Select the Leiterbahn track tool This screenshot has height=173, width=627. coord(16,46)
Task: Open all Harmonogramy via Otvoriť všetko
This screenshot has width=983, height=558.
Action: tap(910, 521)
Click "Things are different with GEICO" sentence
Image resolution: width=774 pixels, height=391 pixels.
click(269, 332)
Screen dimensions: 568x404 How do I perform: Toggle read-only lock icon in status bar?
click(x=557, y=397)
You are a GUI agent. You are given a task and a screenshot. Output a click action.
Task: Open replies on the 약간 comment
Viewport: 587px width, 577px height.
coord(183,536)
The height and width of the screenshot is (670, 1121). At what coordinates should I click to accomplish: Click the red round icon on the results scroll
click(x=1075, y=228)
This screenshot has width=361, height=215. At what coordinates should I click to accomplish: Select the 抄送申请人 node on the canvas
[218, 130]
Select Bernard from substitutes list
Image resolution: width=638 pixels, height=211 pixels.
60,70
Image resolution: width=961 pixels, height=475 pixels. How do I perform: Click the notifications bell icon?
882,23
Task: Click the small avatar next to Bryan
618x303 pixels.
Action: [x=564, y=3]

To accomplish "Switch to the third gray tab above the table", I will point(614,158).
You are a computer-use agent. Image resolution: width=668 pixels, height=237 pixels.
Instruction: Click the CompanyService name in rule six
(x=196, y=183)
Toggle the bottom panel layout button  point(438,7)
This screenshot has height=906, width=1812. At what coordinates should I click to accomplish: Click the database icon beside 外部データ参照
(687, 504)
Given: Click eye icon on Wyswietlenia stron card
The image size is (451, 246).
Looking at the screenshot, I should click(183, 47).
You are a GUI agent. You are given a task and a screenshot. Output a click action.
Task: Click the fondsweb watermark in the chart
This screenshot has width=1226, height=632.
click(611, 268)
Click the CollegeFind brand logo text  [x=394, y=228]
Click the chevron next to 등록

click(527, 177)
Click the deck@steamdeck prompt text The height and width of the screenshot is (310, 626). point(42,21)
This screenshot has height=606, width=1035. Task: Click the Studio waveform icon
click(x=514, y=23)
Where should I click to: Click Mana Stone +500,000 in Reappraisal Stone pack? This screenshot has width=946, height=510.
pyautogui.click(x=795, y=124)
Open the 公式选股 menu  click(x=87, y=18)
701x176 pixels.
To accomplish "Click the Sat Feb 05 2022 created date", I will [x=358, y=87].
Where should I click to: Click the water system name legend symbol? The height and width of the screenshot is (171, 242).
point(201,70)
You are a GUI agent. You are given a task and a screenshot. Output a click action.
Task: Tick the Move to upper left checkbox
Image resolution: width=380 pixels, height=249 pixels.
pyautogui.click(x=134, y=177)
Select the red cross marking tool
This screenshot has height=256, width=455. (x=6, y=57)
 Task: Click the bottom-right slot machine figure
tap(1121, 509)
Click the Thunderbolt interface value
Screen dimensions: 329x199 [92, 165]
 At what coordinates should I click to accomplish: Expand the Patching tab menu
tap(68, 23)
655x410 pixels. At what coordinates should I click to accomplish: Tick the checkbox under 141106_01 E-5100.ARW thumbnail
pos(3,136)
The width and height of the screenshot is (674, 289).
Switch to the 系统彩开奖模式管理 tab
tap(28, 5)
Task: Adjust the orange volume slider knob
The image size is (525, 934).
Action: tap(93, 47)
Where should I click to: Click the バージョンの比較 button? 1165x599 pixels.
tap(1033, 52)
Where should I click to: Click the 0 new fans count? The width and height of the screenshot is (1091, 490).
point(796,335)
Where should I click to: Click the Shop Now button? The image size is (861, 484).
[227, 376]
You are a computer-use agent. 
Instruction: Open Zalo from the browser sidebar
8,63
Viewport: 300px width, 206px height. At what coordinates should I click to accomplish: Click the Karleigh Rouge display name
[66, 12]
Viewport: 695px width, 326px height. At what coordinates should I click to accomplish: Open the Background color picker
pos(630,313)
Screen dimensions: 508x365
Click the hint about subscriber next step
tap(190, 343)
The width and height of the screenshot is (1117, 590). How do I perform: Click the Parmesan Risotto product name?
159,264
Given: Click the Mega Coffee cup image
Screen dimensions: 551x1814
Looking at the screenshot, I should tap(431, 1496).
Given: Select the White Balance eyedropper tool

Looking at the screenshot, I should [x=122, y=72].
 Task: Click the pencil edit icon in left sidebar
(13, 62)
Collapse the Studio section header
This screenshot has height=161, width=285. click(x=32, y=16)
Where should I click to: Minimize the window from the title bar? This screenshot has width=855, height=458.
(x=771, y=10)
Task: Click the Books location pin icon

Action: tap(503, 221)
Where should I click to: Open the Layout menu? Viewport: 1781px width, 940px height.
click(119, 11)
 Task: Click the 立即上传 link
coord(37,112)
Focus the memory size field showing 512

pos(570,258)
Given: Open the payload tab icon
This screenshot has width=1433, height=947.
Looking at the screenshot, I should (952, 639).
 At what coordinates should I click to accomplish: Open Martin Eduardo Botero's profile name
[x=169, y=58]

GIVEN TASK » Print these data lines verbatim.

RESPONSE BELOW »
Select the Leiterbahn track tool This screenshot has height=173, width=627. coord(16,46)
Task: Open all Harmonogramy via Otvoriť všetko
This screenshot has width=983, height=558.
Action: tap(910, 521)
Click "Things are different with GEICO" sentence
Image resolution: width=774 pixels, height=391 pixels.
click(269, 332)
Screen dimensions: 568x404 How do I perform: Toggle read-only lock icon in status bar?
click(x=557, y=397)
You are a GUI agent. You are given a task and a screenshot. Output a click action.
Task: Open replies on the 약간 comment
Viewport: 587px width, 577px height.
coord(183,536)
The height and width of the screenshot is (670, 1121). At what coordinates should I click to accomplish: Click the red round icon on the results scroll
click(x=1075, y=228)
This screenshot has width=361, height=215. At what coordinates should I click to accomplish: Select the 抄送申请人 node on the canvas
[218, 130]
Select Bernard from substitutes list
Image resolution: width=638 pixels, height=211 pixels.
60,70
Image resolution: width=961 pixels, height=475 pixels. How do I perform: Click the notifications bell icon?
882,23
Task: Click the small avatar next to Bryan
618x303 pixels.
Action: [x=564, y=3]

To accomplish "Switch to the third gray tab above the table", I will point(614,158).
You are a computer-use agent. Image resolution: width=668 pixels, height=237 pixels.
Instruction: Click the CompanyService name in rule six
(x=196, y=183)
Toggle the bottom panel layout button  point(438,7)
This screenshot has height=906, width=1812. At what coordinates should I click to accomplish: Click the database icon beside 外部データ参照
(687, 504)
Given: Click eye icon on Wyswietlenia stron card
The image size is (451, 246).
Looking at the screenshot, I should click(183, 47).
You are a GUI agent. You are given a task and a screenshot. Output a click action.
Task: Click the fondsweb watermark in the chart
This screenshot has width=1226, height=632.
click(611, 268)
Click the CollegeFind brand logo text  [x=394, y=228]
Click the chevron next to 등록

click(527, 177)
Click the deck@steamdeck prompt text The height and width of the screenshot is (310, 626). point(42,21)
This screenshot has height=606, width=1035. Task: Click the Studio waveform icon
click(x=514, y=23)
Where should I click to: Click Mana Stone +500,000 in Reappraisal Stone pack? This screenshot has width=946, height=510.
pyautogui.click(x=795, y=124)
Open the 公式选股 menu  click(x=87, y=18)
701x176 pixels.
To accomplish "Click the Sat Feb 05 2022 created date", I will [x=358, y=87].
Where should I click to: Click the water system name legend symbol? The height and width of the screenshot is (171, 242).
point(201,70)
You are a GUI agent. You are given a task and a screenshot. Output a click action.
Task: Tick the Move to upper left checkbox
Image resolution: width=380 pixels, height=249 pixels.
pyautogui.click(x=134, y=177)
Select the red cross marking tool
This screenshot has height=256, width=455. (x=6, y=57)
 Task: Click the bottom-right slot machine figure
tap(1121, 509)
Click the Thunderbolt interface value
Screen dimensions: 329x199 [92, 165]
 At what coordinates should I click to accomplish: Expand the Patching tab menu
tap(68, 23)
655x410 pixels. At what coordinates should I click to accomplish: Tick the checkbox under 141106_01 E-5100.ARW thumbnail
pos(3,136)
The width and height of the screenshot is (674, 289).
Switch to the 系统彩开奖模式管理 tab
tap(28, 5)
Task: Adjust the orange volume slider knob
The image size is (525, 934).
Action: tap(93, 47)
Where should I click to: Click the バージョンの比較 button? 1165x599 pixels.
tap(1033, 52)
Where should I click to: Click the 0 new fans count? The width and height of the screenshot is (1091, 490).
point(796,335)
Where should I click to: Click the Shop Now button? The image size is (861, 484).
[227, 376]
You are a computer-use agent. 
Instruction: Open Zalo from the browser sidebar
8,63
Viewport: 300px width, 206px height. At what coordinates should I click to accomplish: Click the Karleigh Rouge display name
[66, 12]
Viewport: 695px width, 326px height. At what coordinates should I click to accomplish: Open the Background color picker
pos(630,313)
Screen dimensions: 508x365
Click the hint about subscriber next step
tap(190, 343)
The width and height of the screenshot is (1117, 590). How do I perform: Click the Parmesan Risotto product name?
159,264
Given: Click the Mega Coffee cup image
Screen dimensions: 551x1814
Looking at the screenshot, I should tap(431, 1496).
Given: Select the White Balance eyedropper tool

Looking at the screenshot, I should [x=122, y=72].
 Task: Click the pencil edit icon in left sidebar
(13, 62)
Collapse the Studio section header
This screenshot has height=161, width=285. click(x=32, y=16)
Where should I click to: Minimize the window from the title bar? This screenshot has width=855, height=458.
(x=771, y=10)
Task: Click the Books location pin icon

Action: tap(503, 221)
Where should I click to: Open the Layout menu? Viewport: 1781px width, 940px height.
click(119, 11)
 Task: Click the 立即上传 link
coord(37,112)
Focus the memory size field showing 512

pos(570,258)
Given: Open the payload tab icon
This screenshot has width=1433, height=947.
Looking at the screenshot, I should (952, 639).
 At what coordinates should I click to accomplish: Open Martin Eduardo Botero's profile name
[x=169, y=58]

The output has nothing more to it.